Today I am talking to Judith Barrow about her new novel, A Hundred Tiny Threads. Judith has lived in Pembrokeshire, Wales, for almost forty years. She has impressive academic credentials – an MA in Creative Writing with the University of Wales Trinity St David’s College, Carmarthen, a BA (Hons) in Literature with the Open University and a Diploma in Drama from Swansea University. She has had short stories, plays, reviews and articles, published throughout the British Isles and has won several poetry competitions. She is also a Creative Writing tutor.
Tell me about A Hundred Tiny Threads – how did you come to write it and where and when is it set?
A Hundred Tiny Threads is the story of the parents of the protagonist in my trilogy, Mary Howarth. I thought I’d finished with the characters when the last book ended. But something niggled away at me until I realised that until their story was told; their lives explained, the narration was incomplete.
A Hundred Tiny Threads takes place during a time of social and political upheaval, between the years 1911 and 1922. It’s set in Yorkshire, Lancashire and Ireland at the time of the first World War and the Uprising in Ireland.
Winifred Duffy rebels against her humdrum life when Honora, an Irish girl with the freedom to do as she pleases, takes Winifred to a suffragette rally.

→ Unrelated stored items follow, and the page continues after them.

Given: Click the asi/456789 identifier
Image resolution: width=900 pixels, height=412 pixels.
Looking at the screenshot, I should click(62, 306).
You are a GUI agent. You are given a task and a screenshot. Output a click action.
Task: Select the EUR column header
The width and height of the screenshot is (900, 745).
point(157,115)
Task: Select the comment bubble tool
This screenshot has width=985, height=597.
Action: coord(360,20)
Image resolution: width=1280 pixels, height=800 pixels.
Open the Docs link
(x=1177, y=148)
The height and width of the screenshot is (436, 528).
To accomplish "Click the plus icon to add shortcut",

She meets Honora’s handsome and silver-tongued medical student brother, Conal, and Winifred’s heart and life is turned upside down. Bill Howarth’s troubled childhood echoes through his early adult life and the scars linger, affecting his work, his relationships and his health. A chance meeting with Winifred, the girl he would like to marry, could change him but both personal and world events take over. Bill signs on as a soldier in the First World War and afterwards takes part in the Uprising in Ireland as a member of the notorious Black and Tans in Ireland. When he returns he seeks out Winifred, not knowing but fearing she has married Conal.
The book is a prequel to an existing trilogy. What challenges did that represent for you?

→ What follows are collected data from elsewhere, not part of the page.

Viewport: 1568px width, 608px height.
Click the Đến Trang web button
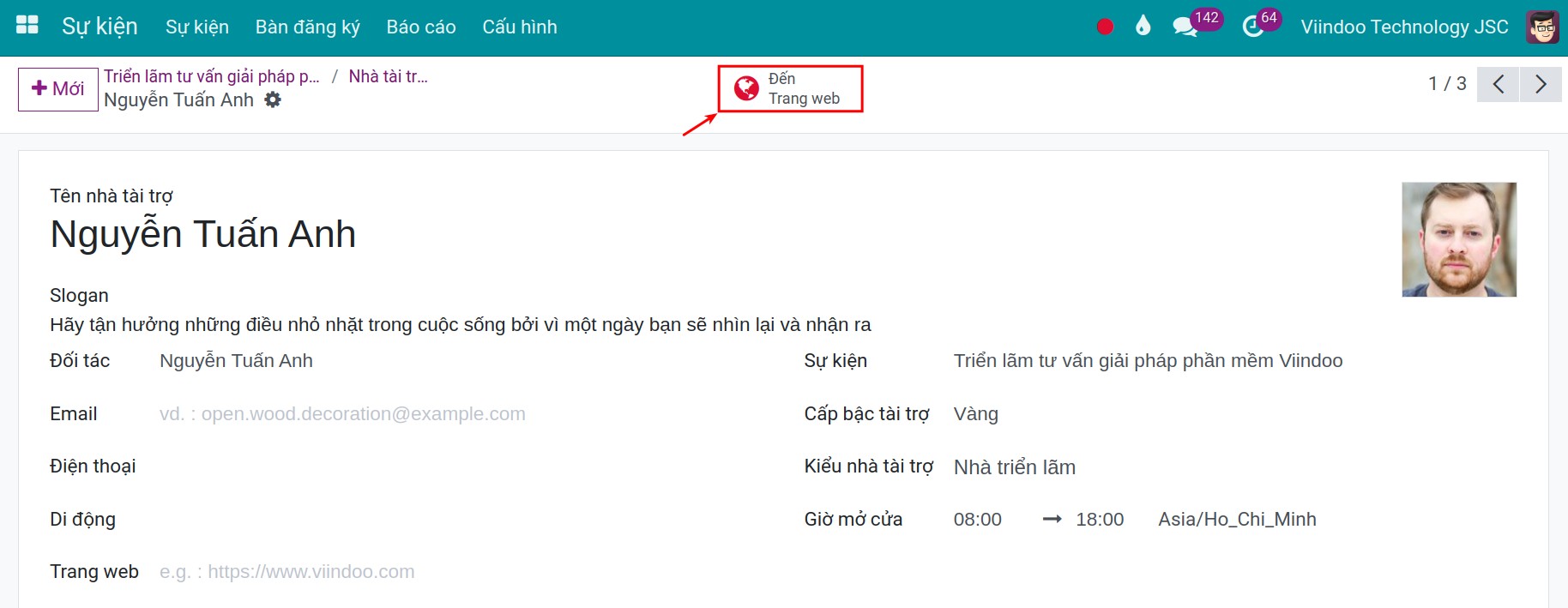790,88
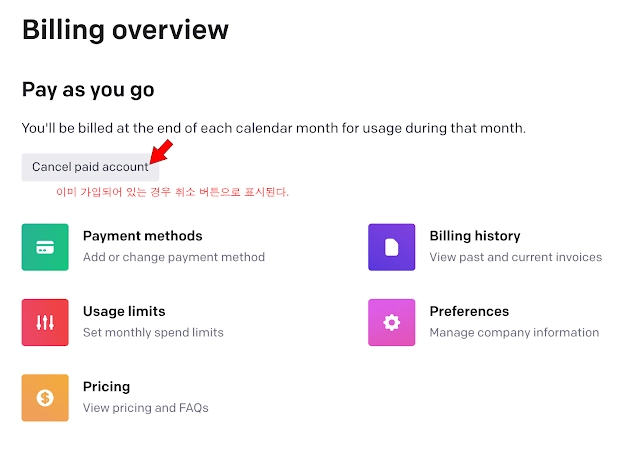Click the purple document Billing history icon
Screen dimensions: 640x461
tap(391, 247)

I knew the years I wanted to cover in A Hundred Tiny Threads, so one of the obvious difficulties was the timeline. I needed to make sure that those characters already existing in the trilogy fitted correctly into those decades. Other than that it was easier than writing the trilogy. The two main characters, Winifred Duffy and Bill Howarth, are already fully formed, rounded characters then. I wanted to show how the era they had grown up in, the environment, the events, the conditions, had shaped them, moulded them into those characters. I’m hoping that the reader can see that.

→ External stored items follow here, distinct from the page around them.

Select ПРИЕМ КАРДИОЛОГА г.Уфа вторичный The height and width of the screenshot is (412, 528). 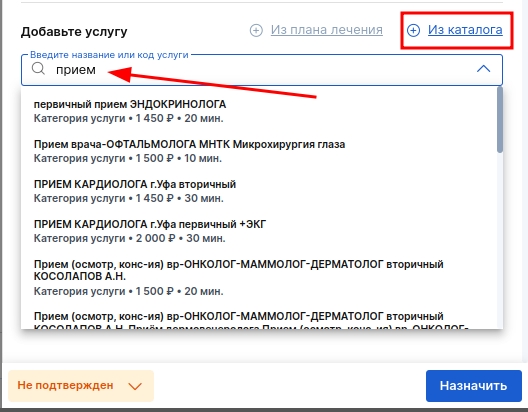[x=259, y=191]
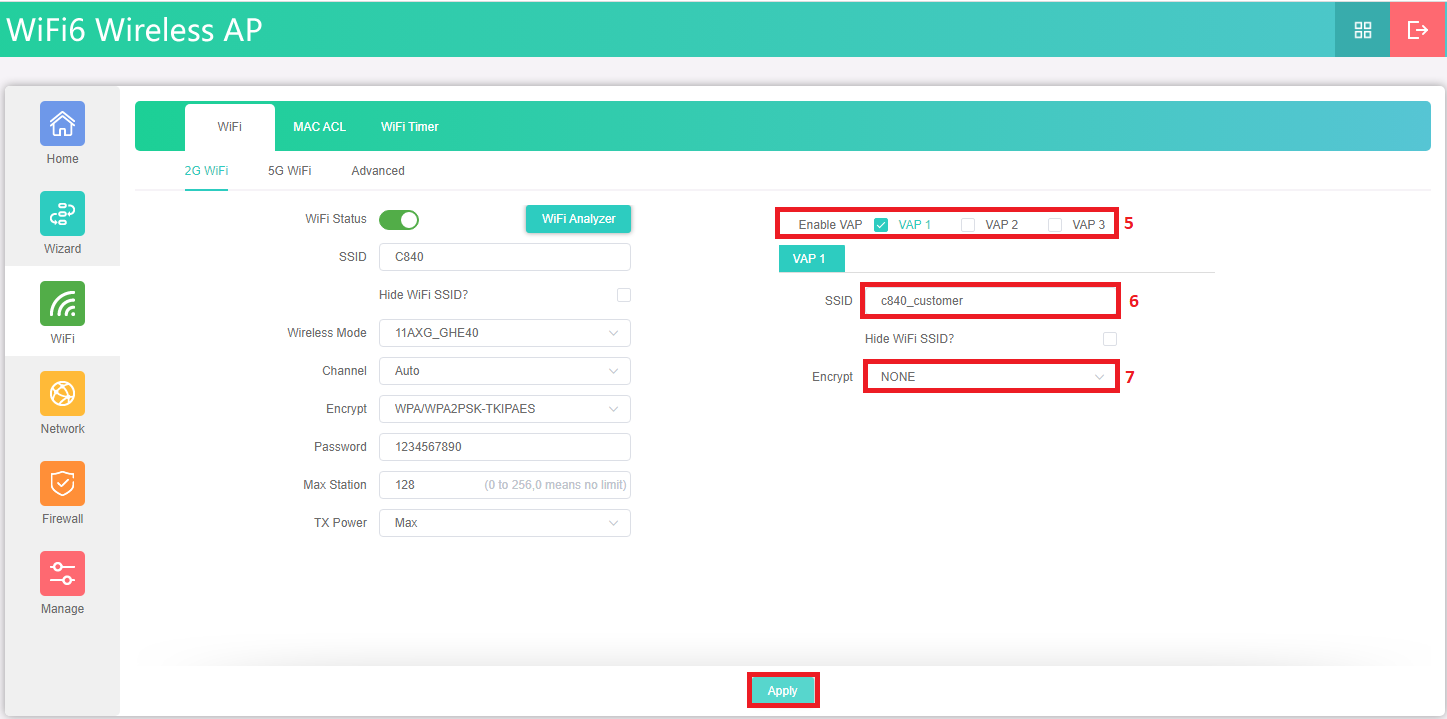Enable the VAP 2 checkbox

tap(968, 225)
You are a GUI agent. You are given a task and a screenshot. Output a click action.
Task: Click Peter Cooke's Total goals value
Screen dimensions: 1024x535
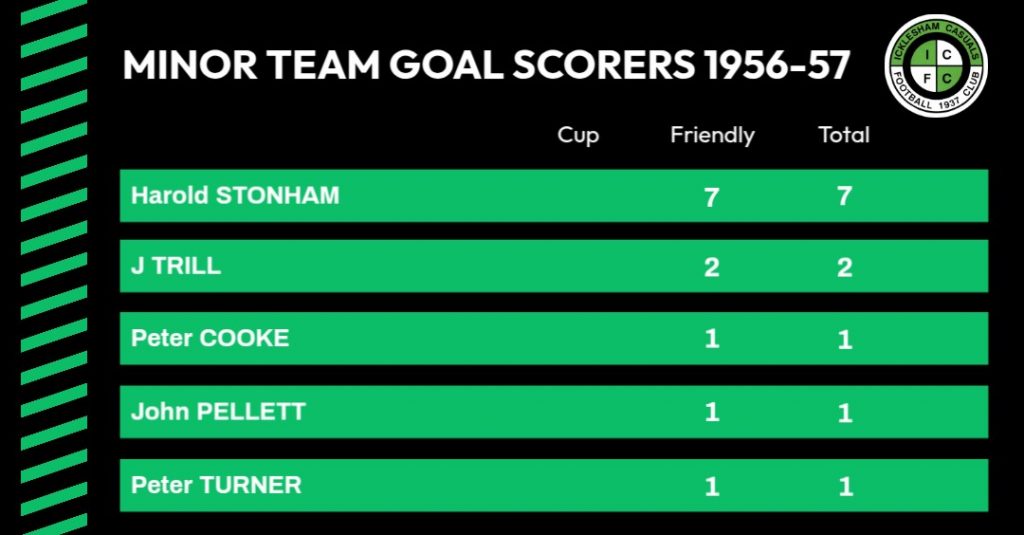(x=845, y=339)
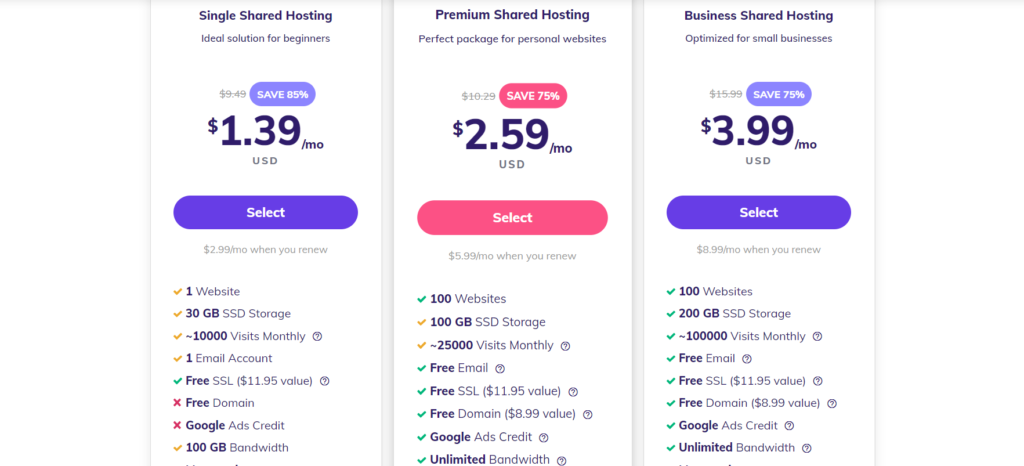
Task: Open help icon beside ~10000 Visits Monthly
Action: point(317,337)
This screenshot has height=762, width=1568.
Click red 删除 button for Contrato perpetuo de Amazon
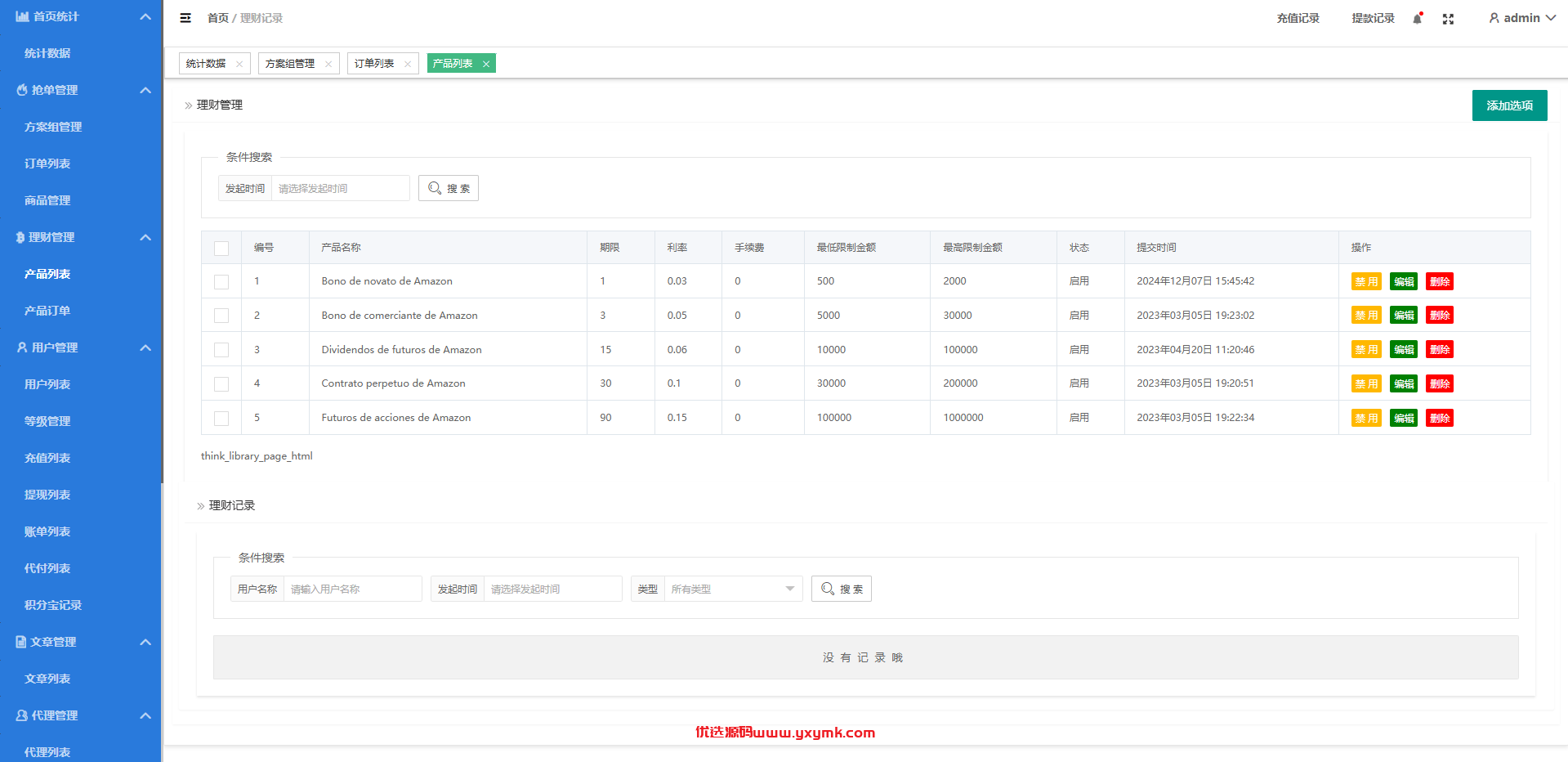point(1440,383)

Why you didn’t start the trilogy with A Hundred Tiny Threads?
I actually wasn’t going to write a trilogy. The first of the three books is called Pattern of Shadows. I’ve told the story often about how I discovered that the first German POW camp in the UK was a disused cotton mill in Lancashire. And how, because of my memories: of the noise, the colours of the cloth, the smell of grease and cotton when my mother worked as a winder in such a mill, I wondered what it would be like for those prisoners. I imagined their misery, loneliness and anger. And I wanted to write a story about that. But research in a local history library; finding sources of personal accounts of those times, from ex-prisoners, the locals and the guards of the camp, proved that it wasn’t quite as bad as I had imagined. There were times of hope, of love even. So then I knew I needed to write the novel around a family who lived in the town where the camp was situated. Who were involved in some way with the prisoners.
The trouble was that once the story was told there were threads that needed picking up for the sequel, Changing Patterns. And after that book was completed I realised that there would be repercussions from the actions of the characters in the first two stories that would affect the next generations. And so I wrote Living in the Shadows.
I love the title – what is the significance?
It’s quote by Simone Signoret, the French actress of cinema and a writer in her later years. She died of cancer in 1985 at the age of 60. The full quote is, “Chains do not hold a marriage together. It is threads, hundreds of tiny threads, which sew people together through the years.“
After four books is it hard to walk away from these characters? What will you be writing next?
It is hard to let go of some of the characters, especially the protagonist, Mary. But in a way I’m staying in their world. When I’d sent A Hundred Tiny Threads to the publishers for the final time, I wrote an anthology of eight short stories called Secrets. These are the stories of some of the minor characters in the trilogy. At least three of these are crying out for their life stories to be told. I’ve already started on Edith Jagger’s tale; the woman who becomes the gossipy and sharp-tongued next-door neighbour of the protagonist, Winifred, in the prequel and ultimately in the trilogy. But, as is often the case, how we finish up in life is shaped by our past. And Edith has a dark secret. Perhaps, all along, I knew I was not going to walk away from these characters. Perhaps they knew they wouldn’t let me.